= Sidi Boulbra =

Sidi Boulbra is a site that the Moroccan government has been considering building a nuclear plant since 1983. The site is located near the town of Sidi Ishaq, between Safi and Essaouira in the Essaouira province of Morocco.

== History ==
The Moroccan government has planned to build a nuclear plant in Sidi Boulbra since 1983 with assistance from the French Company for Nuclear Studies and Achievements. Agreements have also been concluded with the Atomic Energy Commission. The Moroccan nuclear program initially provides for the construction of 6,600 MW, then it will be reduced to a single reactor with a capacity of 900 MW by 2005–2007. From this perspective, the Mamoura Center for Nuclear Studies was equipped with an American research reactor in the early 2000s.
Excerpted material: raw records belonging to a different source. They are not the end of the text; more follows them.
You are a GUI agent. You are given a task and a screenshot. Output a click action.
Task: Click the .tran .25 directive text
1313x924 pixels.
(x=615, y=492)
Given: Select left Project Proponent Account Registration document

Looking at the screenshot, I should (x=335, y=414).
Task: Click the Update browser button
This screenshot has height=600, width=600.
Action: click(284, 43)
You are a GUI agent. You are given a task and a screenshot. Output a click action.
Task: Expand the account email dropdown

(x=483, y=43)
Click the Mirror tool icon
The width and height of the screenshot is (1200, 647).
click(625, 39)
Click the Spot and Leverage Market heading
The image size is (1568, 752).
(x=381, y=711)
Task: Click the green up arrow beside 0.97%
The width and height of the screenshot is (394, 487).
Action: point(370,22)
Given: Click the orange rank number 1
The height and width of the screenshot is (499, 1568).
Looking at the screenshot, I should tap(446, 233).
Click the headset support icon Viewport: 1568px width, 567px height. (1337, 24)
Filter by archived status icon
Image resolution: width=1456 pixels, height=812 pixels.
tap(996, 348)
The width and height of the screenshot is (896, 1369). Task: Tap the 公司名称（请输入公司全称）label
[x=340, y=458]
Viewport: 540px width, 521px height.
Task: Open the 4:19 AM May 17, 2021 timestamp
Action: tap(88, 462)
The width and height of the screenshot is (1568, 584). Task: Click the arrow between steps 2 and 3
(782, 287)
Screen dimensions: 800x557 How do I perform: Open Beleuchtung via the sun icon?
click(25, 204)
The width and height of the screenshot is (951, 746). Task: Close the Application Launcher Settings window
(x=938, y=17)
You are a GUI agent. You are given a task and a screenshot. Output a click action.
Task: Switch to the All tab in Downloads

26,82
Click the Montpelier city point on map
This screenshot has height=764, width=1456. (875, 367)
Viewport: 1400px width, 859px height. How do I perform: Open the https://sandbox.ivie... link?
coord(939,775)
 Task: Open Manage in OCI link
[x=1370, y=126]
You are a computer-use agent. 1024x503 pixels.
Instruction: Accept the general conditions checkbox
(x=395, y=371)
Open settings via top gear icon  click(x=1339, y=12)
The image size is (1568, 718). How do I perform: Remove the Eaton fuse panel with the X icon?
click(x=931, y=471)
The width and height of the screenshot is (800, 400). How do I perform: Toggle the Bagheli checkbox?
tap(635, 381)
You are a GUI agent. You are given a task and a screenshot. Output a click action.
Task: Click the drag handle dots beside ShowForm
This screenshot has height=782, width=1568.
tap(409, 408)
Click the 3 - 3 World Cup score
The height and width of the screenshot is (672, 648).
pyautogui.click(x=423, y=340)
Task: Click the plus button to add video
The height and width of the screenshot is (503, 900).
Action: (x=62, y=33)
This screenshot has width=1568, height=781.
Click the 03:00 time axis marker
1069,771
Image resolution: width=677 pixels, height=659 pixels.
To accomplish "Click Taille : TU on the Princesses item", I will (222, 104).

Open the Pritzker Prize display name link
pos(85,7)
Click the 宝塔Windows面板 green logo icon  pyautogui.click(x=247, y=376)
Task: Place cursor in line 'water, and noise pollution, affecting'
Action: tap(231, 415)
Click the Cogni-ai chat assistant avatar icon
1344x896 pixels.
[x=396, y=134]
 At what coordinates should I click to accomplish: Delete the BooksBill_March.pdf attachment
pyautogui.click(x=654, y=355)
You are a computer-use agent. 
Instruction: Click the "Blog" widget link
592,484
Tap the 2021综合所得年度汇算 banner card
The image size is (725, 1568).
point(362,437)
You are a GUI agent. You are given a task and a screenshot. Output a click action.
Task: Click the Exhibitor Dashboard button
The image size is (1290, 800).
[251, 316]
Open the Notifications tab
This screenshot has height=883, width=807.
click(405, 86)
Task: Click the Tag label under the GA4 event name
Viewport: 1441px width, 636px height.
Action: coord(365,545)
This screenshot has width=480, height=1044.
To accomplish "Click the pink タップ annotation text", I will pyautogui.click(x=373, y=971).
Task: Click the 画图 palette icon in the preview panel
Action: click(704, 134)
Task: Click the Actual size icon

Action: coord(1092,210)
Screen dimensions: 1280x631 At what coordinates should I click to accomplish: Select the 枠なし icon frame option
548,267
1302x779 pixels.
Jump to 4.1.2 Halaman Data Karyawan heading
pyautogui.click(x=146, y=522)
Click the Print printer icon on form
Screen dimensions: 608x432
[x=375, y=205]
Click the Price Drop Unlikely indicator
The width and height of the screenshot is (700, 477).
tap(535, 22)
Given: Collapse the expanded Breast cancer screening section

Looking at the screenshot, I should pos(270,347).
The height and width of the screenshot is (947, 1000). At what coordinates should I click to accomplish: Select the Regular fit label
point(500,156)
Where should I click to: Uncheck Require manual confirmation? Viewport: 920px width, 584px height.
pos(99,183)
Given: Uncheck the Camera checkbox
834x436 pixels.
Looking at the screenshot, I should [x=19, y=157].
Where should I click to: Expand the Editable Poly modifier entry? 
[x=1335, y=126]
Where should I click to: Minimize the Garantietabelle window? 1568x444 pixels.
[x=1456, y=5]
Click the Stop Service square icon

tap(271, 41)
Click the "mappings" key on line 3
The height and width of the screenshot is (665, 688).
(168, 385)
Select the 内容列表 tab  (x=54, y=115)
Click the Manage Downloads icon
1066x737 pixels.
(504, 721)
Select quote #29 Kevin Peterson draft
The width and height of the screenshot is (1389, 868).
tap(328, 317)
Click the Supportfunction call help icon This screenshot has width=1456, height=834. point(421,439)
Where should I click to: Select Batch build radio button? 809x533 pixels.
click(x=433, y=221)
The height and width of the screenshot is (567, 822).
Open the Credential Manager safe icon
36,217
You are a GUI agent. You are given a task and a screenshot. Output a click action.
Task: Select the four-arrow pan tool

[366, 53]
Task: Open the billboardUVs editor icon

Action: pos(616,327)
The site was approved by the International Atomic Energy Agency (IAEA) in December 2005. However, on May 29, 2006, Energy Minister Mohamed Boutaleb confirmed that "Morocco does not have a nuclear program and does not intend to build thermonuclear power plants to obtain its electricity needs." In March 2007 the Russian group Atomstroyexport asserted in a press release that "Moscow is entering international competition, which sees many multinational companies providing Rabat with the technology to build a nuclear complex."

In 2015, an IAEA delegation made an eight-day visit to assess Morocco's ability to operate its nuclear power plants. In 2016, Morocco considered incorporating nuclear energy into its energy mix by 2030, in order to reduce its dependence on energy. According to the Moroccan newspaper Akhbar Al-Youm, construction work began on the Boulbra site in June 2016.